Practical Computer Advice
from Martin Kadansky

Volume 8 Issue 12
December 2014
Going Paperless, Carefully Part 2: Use Document Scanning to Reduce Your Mountains of Paper!

Are you drowning in paper files? Do you wish you could reduce your enormous piles of paper down to a manageable size? Are you running out of room for your paper files? One source I've read estimates that after the first look, we never look at 80% of our paper records again.

While I can't offer an easy or complete solution, I can share my experience and advice on one particular technique that can help: Using a document scanner to turn paper documents into electronic files.

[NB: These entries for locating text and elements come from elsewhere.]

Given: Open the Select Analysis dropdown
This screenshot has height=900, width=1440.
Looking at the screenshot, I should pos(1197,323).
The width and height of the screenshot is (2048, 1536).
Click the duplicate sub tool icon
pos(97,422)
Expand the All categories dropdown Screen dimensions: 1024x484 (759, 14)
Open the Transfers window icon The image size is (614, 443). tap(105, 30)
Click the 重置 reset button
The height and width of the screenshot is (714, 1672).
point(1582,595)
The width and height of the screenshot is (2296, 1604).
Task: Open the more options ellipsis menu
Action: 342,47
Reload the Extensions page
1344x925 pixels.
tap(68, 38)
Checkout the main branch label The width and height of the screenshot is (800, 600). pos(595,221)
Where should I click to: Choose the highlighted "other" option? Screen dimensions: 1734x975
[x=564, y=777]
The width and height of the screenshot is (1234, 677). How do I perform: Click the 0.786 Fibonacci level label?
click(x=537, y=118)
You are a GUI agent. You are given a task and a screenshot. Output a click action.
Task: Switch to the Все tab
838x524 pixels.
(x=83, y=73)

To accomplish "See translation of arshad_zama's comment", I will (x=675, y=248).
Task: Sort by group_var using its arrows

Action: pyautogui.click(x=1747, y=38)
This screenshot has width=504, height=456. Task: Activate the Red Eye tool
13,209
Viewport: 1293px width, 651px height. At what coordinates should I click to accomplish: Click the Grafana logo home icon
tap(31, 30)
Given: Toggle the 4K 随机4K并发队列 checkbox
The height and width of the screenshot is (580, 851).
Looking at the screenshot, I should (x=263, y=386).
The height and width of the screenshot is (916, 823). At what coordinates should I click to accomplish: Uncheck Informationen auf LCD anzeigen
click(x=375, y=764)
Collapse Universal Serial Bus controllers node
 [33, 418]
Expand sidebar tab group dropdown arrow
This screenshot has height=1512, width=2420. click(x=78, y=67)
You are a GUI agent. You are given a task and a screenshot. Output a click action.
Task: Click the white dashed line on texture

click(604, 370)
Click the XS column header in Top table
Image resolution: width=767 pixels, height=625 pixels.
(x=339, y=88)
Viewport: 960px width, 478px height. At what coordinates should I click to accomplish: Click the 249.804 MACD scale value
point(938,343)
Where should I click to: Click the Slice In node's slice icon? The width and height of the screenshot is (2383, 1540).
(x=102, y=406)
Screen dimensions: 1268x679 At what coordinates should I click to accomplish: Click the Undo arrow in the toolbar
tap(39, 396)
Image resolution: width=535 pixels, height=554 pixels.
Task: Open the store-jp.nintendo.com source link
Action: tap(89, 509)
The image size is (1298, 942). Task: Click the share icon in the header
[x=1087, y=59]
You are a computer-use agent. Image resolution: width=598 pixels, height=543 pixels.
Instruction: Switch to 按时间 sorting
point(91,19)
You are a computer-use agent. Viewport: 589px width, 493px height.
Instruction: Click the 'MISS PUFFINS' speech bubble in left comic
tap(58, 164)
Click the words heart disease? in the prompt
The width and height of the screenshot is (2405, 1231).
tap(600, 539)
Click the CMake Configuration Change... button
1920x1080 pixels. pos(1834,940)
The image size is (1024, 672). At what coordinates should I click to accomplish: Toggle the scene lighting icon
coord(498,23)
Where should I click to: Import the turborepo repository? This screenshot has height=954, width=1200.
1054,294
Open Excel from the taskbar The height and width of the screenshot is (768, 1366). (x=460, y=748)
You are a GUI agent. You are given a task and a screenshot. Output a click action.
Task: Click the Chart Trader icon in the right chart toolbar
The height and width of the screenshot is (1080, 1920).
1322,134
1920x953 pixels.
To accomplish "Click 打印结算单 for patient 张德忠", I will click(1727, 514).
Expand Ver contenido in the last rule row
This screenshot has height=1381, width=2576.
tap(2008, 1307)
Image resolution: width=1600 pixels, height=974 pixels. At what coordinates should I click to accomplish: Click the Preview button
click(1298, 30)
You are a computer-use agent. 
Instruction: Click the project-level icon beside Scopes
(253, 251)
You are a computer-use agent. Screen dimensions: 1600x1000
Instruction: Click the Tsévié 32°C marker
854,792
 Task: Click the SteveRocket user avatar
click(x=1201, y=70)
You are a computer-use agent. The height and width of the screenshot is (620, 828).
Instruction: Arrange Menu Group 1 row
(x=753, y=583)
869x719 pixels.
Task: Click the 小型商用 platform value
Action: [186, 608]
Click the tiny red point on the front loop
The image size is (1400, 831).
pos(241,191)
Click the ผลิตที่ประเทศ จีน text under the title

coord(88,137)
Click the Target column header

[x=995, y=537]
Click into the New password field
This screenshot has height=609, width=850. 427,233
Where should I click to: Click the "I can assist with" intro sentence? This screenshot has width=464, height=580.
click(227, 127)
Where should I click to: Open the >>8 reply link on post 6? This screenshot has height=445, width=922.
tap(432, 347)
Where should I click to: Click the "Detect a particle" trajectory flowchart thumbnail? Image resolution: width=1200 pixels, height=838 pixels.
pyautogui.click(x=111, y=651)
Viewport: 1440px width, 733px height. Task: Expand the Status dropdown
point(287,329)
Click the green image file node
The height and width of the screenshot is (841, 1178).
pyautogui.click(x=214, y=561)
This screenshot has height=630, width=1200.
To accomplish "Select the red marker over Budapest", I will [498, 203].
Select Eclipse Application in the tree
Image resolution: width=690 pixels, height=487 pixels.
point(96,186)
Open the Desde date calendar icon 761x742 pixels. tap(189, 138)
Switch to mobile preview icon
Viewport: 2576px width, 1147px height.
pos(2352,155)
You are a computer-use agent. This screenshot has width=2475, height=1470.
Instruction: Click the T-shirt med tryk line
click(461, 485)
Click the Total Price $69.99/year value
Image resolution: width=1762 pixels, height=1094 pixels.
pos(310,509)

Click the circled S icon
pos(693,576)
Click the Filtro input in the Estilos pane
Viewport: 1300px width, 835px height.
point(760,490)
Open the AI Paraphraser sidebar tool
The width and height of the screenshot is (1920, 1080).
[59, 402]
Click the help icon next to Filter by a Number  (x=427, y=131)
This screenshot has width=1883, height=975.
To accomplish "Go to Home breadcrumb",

I've got two five-drawer metal file cabinets where I store a combination of personal and business records. A few years ago I noticed that some of those drawers were getting so full that it took a bit of effort to pull out a file, and even more effort to squeeze it back in. I found myself thinking that I will probably need to buy a third file cabinet relatively soon. Then I found myself resolving that I would not let that happen!

Back in April 2013 I wrote a newsletter about a technique I had started using a few months earlier: Instead of printing new receipts and other information on paper, I had started "printing" them into PDF files and saving them in my computer instead. This method has helped me significantly slow the growth of my paper files, but it has done nothing to reduce the amount of paper I had already accumulated, nor does it do anything about the important papers that I still create and that arrive in the mail.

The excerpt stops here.